> _Work request_
Among the entries below, find every line that has "block" and pull it out.

Stored items
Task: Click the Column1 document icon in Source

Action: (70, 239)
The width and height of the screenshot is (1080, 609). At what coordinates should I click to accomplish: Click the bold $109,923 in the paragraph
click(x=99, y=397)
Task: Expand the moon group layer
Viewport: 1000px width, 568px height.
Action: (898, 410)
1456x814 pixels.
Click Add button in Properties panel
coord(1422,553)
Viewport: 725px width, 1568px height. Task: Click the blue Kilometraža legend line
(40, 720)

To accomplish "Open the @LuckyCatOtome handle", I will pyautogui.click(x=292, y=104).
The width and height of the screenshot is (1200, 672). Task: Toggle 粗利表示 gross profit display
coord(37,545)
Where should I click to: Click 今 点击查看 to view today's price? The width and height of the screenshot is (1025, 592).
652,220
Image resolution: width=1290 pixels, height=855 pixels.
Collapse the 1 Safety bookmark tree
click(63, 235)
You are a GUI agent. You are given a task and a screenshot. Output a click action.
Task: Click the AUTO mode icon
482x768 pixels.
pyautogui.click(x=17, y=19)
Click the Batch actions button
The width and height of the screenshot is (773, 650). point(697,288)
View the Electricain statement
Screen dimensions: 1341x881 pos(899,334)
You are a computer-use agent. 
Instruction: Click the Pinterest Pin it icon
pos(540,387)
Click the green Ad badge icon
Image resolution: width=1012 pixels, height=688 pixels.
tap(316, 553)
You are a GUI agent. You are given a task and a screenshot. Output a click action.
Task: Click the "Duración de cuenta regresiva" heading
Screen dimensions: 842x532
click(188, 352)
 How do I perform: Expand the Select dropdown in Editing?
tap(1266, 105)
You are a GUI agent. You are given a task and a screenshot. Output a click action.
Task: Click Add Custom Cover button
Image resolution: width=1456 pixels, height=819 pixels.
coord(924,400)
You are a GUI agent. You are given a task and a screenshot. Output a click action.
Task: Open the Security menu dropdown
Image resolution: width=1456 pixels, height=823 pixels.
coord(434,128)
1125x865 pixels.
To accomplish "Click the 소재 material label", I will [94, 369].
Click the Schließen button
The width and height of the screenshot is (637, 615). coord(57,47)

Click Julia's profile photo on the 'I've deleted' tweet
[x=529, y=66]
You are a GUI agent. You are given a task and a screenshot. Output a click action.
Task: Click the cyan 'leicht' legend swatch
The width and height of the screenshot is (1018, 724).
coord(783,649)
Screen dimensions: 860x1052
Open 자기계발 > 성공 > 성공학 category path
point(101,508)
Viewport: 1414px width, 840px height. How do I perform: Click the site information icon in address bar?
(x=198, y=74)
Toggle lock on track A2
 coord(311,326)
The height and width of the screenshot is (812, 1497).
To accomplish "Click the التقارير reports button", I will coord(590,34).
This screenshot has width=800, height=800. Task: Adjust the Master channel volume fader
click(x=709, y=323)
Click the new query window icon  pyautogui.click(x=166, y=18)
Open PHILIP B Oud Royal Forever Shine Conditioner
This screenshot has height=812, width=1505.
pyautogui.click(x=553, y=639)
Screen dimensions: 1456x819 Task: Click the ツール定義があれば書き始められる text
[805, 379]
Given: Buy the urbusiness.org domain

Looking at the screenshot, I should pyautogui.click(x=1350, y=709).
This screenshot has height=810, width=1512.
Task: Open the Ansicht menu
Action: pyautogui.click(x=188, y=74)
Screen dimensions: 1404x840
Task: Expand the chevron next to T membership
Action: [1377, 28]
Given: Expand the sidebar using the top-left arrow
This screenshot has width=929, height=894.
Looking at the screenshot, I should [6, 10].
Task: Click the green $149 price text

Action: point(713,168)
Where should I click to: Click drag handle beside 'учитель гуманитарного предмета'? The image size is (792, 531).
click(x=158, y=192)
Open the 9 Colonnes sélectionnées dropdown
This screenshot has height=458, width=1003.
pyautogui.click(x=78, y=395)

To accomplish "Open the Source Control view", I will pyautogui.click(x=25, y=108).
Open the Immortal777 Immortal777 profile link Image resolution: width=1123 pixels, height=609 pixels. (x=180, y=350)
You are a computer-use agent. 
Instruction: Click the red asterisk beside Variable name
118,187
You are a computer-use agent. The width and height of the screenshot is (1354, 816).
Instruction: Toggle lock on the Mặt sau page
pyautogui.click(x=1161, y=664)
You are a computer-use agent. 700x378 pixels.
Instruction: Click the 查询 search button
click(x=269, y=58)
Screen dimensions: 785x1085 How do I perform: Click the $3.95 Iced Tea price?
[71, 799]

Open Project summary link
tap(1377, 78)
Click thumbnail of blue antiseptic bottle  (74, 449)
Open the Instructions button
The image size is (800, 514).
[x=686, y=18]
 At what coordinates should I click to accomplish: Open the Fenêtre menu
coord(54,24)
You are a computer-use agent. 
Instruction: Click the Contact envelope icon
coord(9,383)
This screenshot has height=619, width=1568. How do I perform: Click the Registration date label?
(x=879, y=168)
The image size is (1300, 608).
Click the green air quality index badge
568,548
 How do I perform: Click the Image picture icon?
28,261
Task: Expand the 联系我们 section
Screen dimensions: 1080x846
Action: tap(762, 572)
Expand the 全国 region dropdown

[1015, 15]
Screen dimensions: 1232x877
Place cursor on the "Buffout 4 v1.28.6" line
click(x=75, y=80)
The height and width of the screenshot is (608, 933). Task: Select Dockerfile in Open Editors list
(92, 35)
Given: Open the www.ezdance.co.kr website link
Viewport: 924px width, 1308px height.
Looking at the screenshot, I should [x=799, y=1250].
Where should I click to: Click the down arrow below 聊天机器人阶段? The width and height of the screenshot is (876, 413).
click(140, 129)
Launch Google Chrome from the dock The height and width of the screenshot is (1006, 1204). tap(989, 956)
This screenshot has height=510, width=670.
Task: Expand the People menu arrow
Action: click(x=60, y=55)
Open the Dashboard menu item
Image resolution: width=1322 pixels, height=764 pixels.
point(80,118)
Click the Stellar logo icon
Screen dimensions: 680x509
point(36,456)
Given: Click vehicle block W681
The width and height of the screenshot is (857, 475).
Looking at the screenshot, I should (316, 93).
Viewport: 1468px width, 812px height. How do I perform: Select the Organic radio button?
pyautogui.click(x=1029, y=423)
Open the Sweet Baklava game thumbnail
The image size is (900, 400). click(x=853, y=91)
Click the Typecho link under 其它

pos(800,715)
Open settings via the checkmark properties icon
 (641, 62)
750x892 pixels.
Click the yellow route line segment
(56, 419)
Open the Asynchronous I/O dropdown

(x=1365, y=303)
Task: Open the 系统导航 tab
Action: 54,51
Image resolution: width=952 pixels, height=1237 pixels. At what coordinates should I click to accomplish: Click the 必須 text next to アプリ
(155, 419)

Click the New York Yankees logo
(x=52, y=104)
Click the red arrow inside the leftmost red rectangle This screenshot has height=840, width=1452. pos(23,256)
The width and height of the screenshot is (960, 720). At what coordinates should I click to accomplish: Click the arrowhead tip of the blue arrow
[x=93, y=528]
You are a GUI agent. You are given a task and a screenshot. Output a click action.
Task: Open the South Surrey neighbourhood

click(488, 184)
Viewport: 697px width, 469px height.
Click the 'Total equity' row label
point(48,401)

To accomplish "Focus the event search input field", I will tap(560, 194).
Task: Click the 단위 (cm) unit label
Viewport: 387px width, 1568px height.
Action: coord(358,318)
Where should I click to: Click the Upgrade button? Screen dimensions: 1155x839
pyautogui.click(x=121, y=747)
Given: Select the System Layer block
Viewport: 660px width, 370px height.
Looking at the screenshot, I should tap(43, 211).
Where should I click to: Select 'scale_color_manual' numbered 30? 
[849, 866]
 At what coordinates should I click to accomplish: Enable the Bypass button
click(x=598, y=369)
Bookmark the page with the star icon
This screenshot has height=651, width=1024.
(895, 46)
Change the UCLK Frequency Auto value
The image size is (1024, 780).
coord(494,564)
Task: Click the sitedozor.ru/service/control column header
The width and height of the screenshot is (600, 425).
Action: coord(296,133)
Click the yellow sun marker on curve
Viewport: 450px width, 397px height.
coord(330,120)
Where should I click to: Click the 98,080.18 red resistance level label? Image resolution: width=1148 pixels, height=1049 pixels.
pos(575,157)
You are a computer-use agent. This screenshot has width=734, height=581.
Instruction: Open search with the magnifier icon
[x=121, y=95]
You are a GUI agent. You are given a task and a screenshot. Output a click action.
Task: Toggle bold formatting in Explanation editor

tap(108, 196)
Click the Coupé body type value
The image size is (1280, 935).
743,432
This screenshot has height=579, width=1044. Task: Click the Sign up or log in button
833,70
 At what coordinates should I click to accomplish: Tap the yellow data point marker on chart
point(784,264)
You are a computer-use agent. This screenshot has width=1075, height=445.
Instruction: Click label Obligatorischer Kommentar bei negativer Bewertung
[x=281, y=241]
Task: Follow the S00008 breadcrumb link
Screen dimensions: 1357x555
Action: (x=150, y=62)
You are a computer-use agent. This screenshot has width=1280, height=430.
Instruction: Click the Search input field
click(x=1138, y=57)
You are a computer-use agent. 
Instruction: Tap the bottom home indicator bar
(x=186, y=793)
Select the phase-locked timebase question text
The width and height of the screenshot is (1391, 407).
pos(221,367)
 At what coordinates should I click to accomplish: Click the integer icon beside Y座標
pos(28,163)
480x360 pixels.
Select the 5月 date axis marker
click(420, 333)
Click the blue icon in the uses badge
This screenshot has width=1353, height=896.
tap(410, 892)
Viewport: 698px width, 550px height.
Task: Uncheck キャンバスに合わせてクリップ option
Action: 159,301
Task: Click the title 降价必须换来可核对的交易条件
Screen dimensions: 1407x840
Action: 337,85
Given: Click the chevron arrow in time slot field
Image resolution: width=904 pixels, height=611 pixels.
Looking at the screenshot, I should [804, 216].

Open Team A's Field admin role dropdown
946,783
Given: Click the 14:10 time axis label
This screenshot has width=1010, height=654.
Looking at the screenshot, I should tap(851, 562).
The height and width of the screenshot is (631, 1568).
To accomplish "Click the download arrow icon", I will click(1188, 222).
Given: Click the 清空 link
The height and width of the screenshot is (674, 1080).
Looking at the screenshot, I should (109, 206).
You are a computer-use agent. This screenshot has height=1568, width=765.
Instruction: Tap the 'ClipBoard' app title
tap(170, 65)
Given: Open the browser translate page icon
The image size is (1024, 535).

> _Completed exercise_
Given: Click vehicle block W681
Given: Select the System Layer block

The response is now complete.